Окуджава и лица из его окружения считают, что после исключения он будет испытывать затруднения с публикацией своих произведений. Он сожалеет, что не успел выпустить свой новый роман «Похождение Шипова», а теперь это вряд ли удастся сделать. (Журнальная публикация вышла, а книжная в самом деле отложилась до 1975 года. – Д. В.)

Поэты В. Корнилов, Е. Евтушенко, прозаик Г. Мамлин, жена бывшего зам главного редактора журнала «Дружба народов» Николаева и некоторые другие выражали готовность оказать Окуджаве в случае необходимости материальную помощь. Окуджава сказал, что на ближайшие пять-шесть месяцев денег у него хватит, кроме того, он надеется подработать переводами и в кино. На договора с ним сейчас якобы никто не идет, но он пишет тексты для кино и получает за это деньги. Причем оформляется эта работа, по его словам, от имени других лиц.

Поэт-песенник Я. Шведов, занимающийся составлением антологии советской песни, обещал Окуджаве включить в сборник несколько его произведений.

Некоторые связи Окуджавы, например критик З. Паперный, выражают опасение, как бы за исключением из членов КПСС не последовало исключение из Союза писателей. Проявляется интерес к вопросу о том, какова процедура утверждения решения Парткома, намерен ли Окуджава обжаловать это решение. Окуджава заявляет в своем окружении, что предпринимать каких-либо шагов не намерен, так как считает это указанием «сверху» и не хочет унижаться. Однако он полагал, что его дело будут разбирать на партийном собрании Московской писательской организации, состоявшемся 6 июня с. г. На следующий день после собрания, на котором вопрос об Окуджаве не обсуждался, в разговоре с женой он сказал: «Было собрание, на нем меня не касались, даже не упоминали. Собрание было последнее, до осени. Теперь видишь, какая штука, страсти накалены жутко. Даже отрицательные типы. смущены и все за меня. А я как герой прихожу в клуб».

(Разговор этот, как вспоминает жена Окуджавы, был домашний, не телефонный. Стало быть, «жучок»? – Д. Б.)

После собрания Окуджава пришел к выводу, что его дело, по всей видимости, передадут сразу в райком.

---*---

▶ _ЗАДАНИЕ_
Продолжите фрагмент о последствиях исключения Окуджавы из КПСС, начиная сразу после его последнего предложения.

---*---

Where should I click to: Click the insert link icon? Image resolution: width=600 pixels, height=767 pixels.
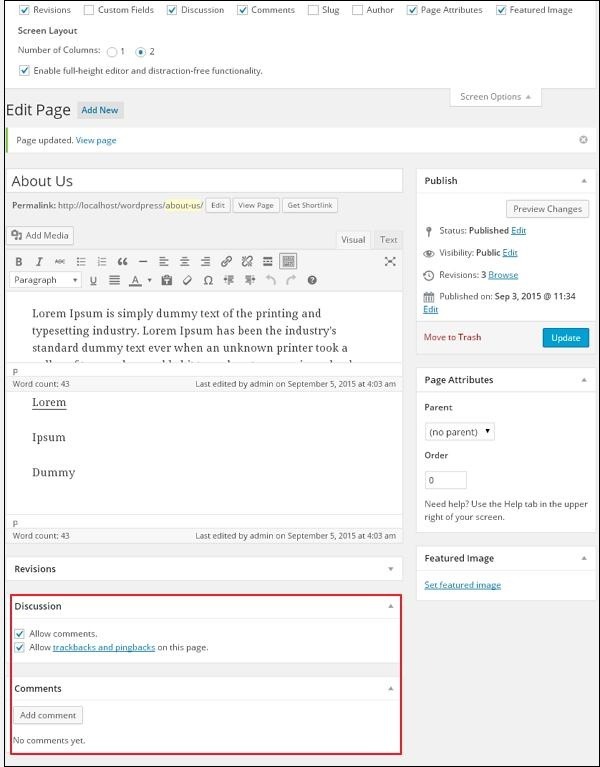pos(226,261)
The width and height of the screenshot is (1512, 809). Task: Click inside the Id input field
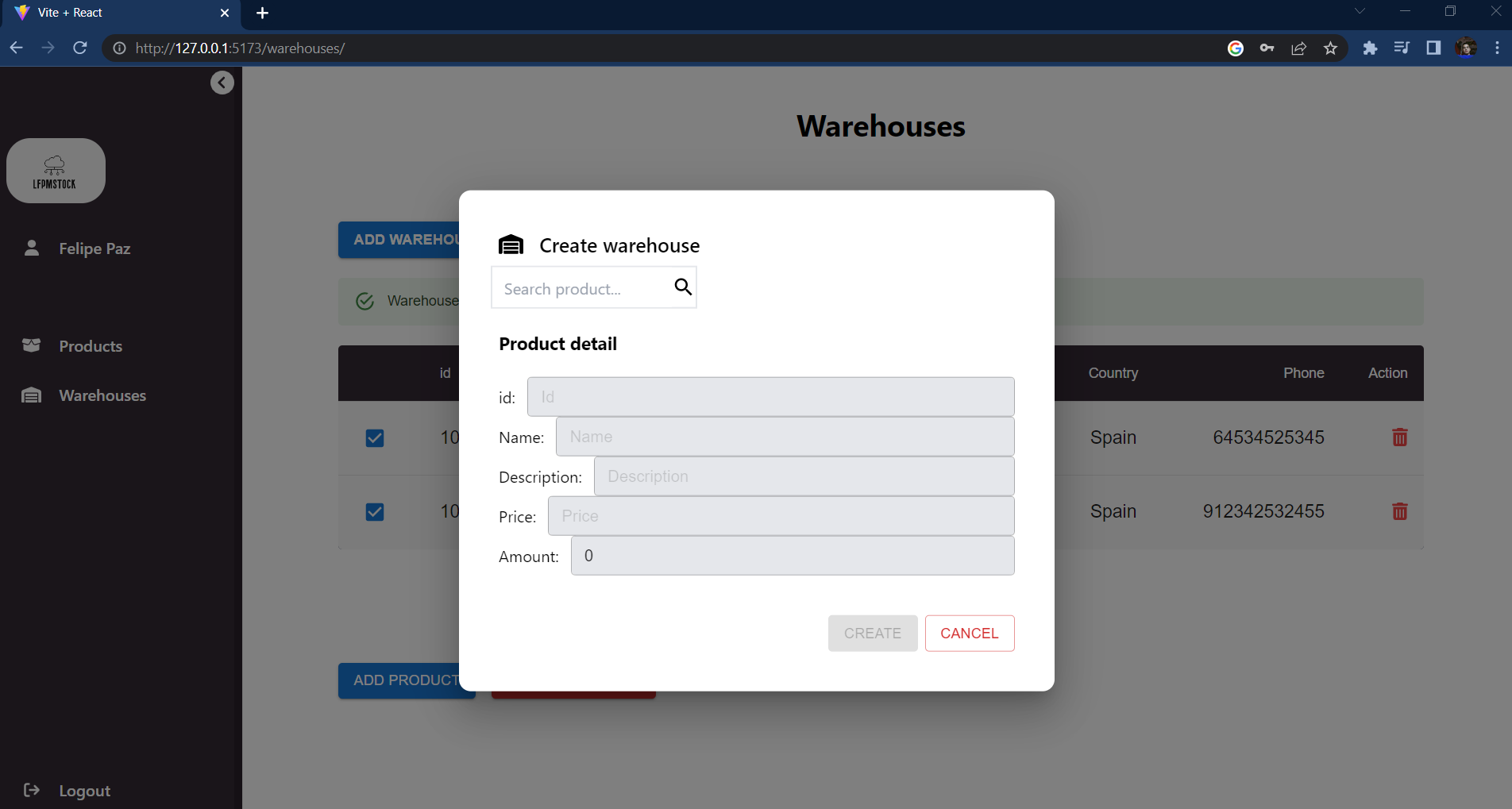[x=770, y=396]
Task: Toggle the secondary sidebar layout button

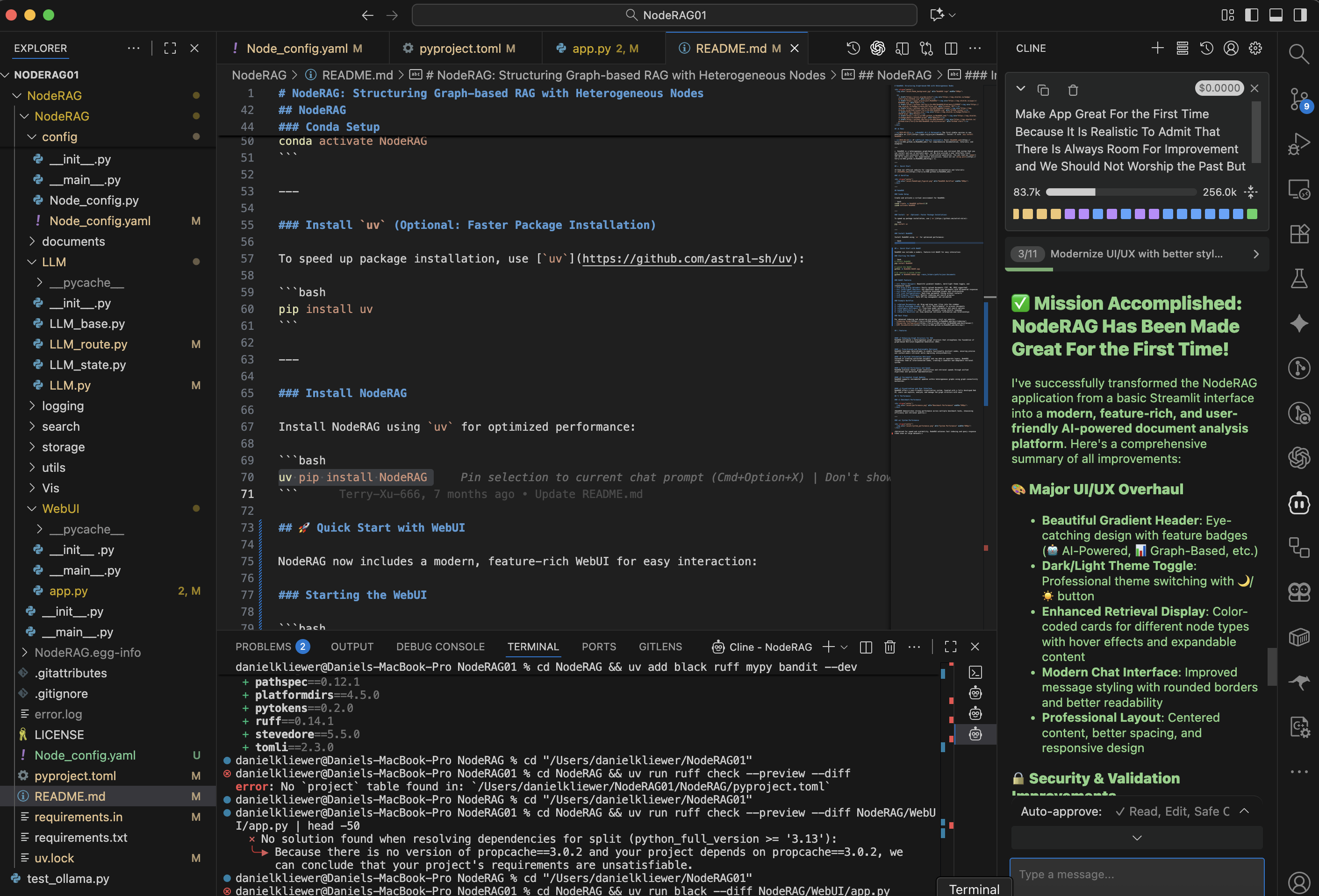Action: click(1300, 15)
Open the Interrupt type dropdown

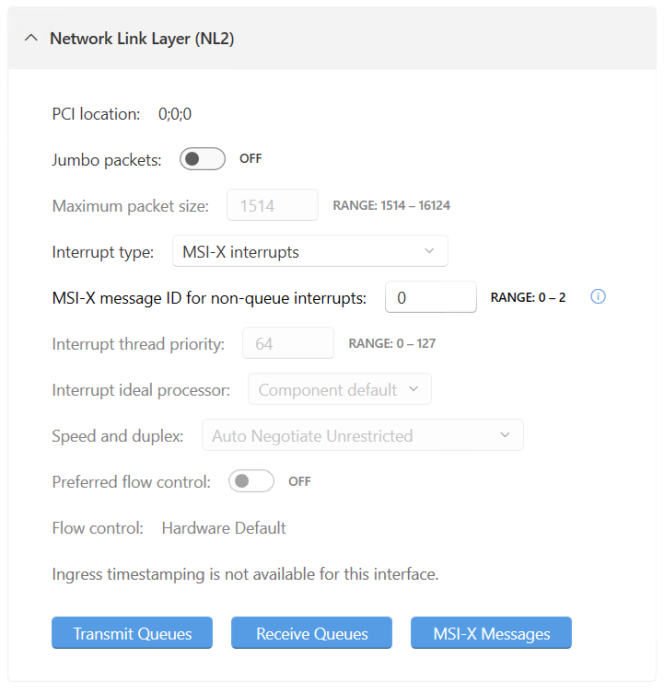click(x=310, y=252)
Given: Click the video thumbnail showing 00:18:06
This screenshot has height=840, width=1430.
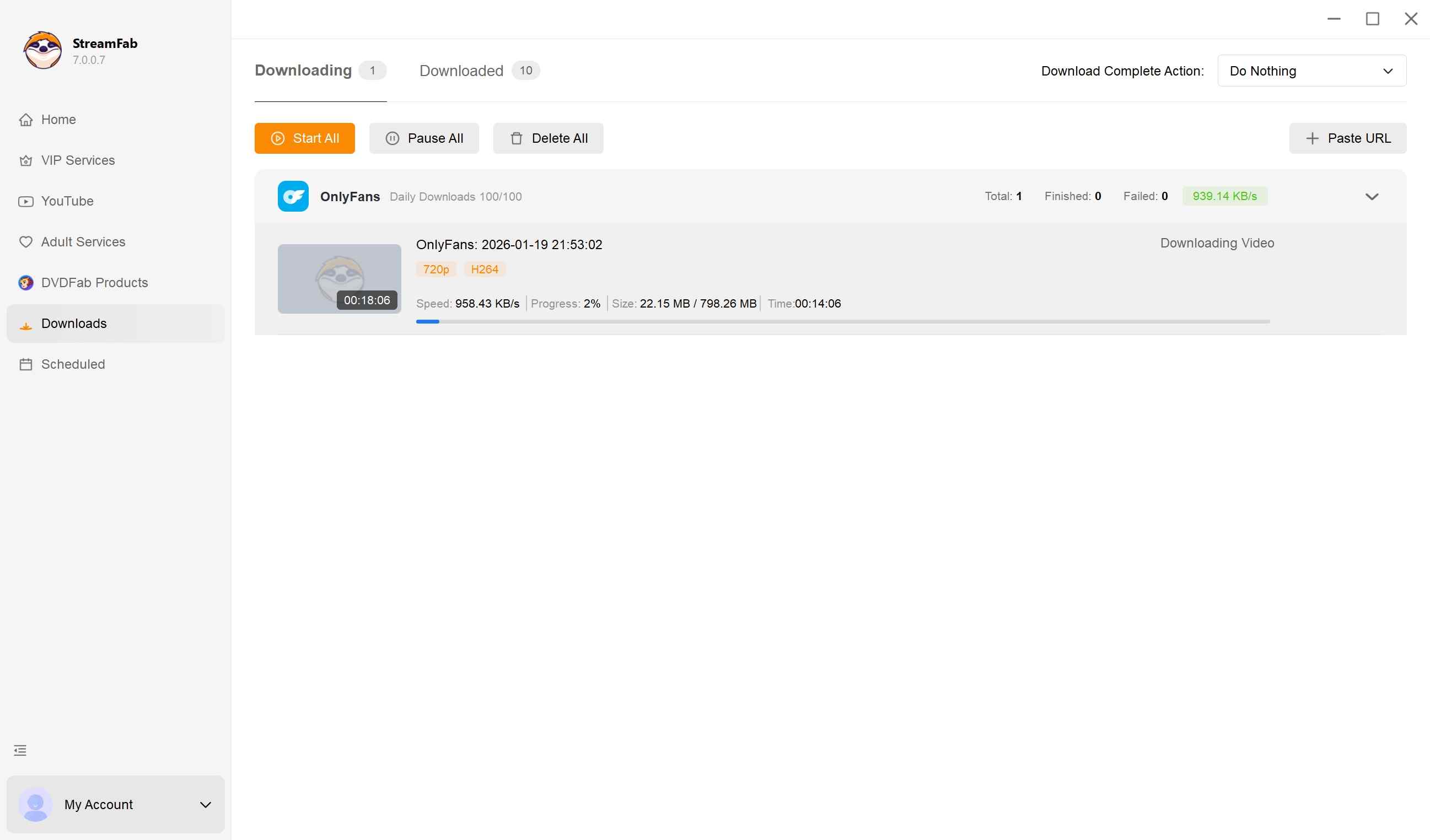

---*---

▶ _ОТВЕТ_
Поддержку Окуджаве выразил известный своим антиобщественным поведением Л. Копелев. Он сказал: «Хочу просто пожать хоть по телефону руку. Хочу крепко тебя обнимать. Главное, чтобы ты был.»»

(Отсюда ясно, что существенным источником справки было прослушивание телефона 452-07-26 – окуджавовского номера на Ленинградском проспекте.)

«Евтушенко посетил квартиру Окуджавы, выражал ему сочувствие и написал посвященные ему стихи. В спектакль „Под кожей статуи Свободы“, поставленный в театре на Таганке, он включил „Песню американского солдата“ Б. Окуджавы. Когда после просмотра Главное управление культуры Моссовета рекомендовало исключить песню из спектакля, Евтушенко, якобы по согласованию с главным режиссером театра Ю. Любимовым, написал письмо на имя Первого секретаря МГК КПСС тов. Гришина В. В.

Из поступающих материалов видно, что Окуджава в последнее время активно общается с лицами, занимающимися антиобщественной деятельностью или допускающими политически вредные и идеологически невыдержанные поступки. В их числе Л. Копелев, В. Максимов, В. Войнович, Г. Владимов, Г. Поженян, Э. Неизвестный и В. Сидур».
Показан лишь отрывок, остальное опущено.